- **Problem description**
If a line in the data holds the string "computer", list it.

===== Material provided =====

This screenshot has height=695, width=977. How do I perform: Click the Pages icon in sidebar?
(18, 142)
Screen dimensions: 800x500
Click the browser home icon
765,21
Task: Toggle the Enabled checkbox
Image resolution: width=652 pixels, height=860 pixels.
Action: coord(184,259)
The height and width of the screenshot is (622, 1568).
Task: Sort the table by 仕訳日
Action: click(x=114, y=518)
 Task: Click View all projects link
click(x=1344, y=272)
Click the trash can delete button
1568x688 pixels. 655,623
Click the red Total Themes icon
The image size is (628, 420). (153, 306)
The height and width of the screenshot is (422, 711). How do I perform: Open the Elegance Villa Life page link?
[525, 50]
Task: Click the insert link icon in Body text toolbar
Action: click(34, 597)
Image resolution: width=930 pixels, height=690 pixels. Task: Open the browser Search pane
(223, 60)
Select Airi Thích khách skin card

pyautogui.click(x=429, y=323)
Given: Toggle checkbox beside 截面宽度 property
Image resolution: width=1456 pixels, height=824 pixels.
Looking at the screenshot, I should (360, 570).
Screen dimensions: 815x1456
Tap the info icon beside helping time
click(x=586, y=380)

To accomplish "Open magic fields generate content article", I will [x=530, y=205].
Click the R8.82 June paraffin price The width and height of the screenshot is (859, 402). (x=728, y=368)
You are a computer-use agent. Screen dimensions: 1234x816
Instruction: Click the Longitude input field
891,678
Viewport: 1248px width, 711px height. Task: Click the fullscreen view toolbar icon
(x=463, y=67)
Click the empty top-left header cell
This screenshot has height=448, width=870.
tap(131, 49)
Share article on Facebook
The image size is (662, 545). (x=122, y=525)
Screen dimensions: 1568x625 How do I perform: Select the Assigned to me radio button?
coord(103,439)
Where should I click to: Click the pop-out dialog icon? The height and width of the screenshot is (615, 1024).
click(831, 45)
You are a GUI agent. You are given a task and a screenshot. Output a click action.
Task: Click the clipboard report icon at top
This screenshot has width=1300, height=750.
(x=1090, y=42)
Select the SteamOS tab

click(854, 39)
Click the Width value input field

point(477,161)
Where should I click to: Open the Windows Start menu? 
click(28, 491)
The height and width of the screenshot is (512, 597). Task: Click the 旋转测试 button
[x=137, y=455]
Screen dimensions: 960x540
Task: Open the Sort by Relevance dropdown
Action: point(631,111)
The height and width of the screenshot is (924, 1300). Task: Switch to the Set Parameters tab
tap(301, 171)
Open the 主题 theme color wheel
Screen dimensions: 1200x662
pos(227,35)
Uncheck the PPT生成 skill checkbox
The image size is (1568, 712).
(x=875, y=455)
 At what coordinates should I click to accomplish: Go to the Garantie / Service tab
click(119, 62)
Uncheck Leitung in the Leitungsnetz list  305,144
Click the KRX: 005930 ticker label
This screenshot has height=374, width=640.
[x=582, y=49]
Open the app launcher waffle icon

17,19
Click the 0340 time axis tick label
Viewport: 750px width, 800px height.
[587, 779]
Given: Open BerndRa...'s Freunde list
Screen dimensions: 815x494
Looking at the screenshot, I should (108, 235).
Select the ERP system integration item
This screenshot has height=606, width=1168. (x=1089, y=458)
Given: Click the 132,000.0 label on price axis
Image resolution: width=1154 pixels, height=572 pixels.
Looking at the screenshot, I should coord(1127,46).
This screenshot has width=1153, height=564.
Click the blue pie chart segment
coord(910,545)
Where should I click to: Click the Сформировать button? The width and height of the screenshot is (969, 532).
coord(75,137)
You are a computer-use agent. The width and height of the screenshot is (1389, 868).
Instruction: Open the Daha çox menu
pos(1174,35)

=====

- **Task answer**
You are a computer-use agent. Screen dimensions: 1234x816
You are a computer-use agent. The width and height of the screenshot is (1389, 868).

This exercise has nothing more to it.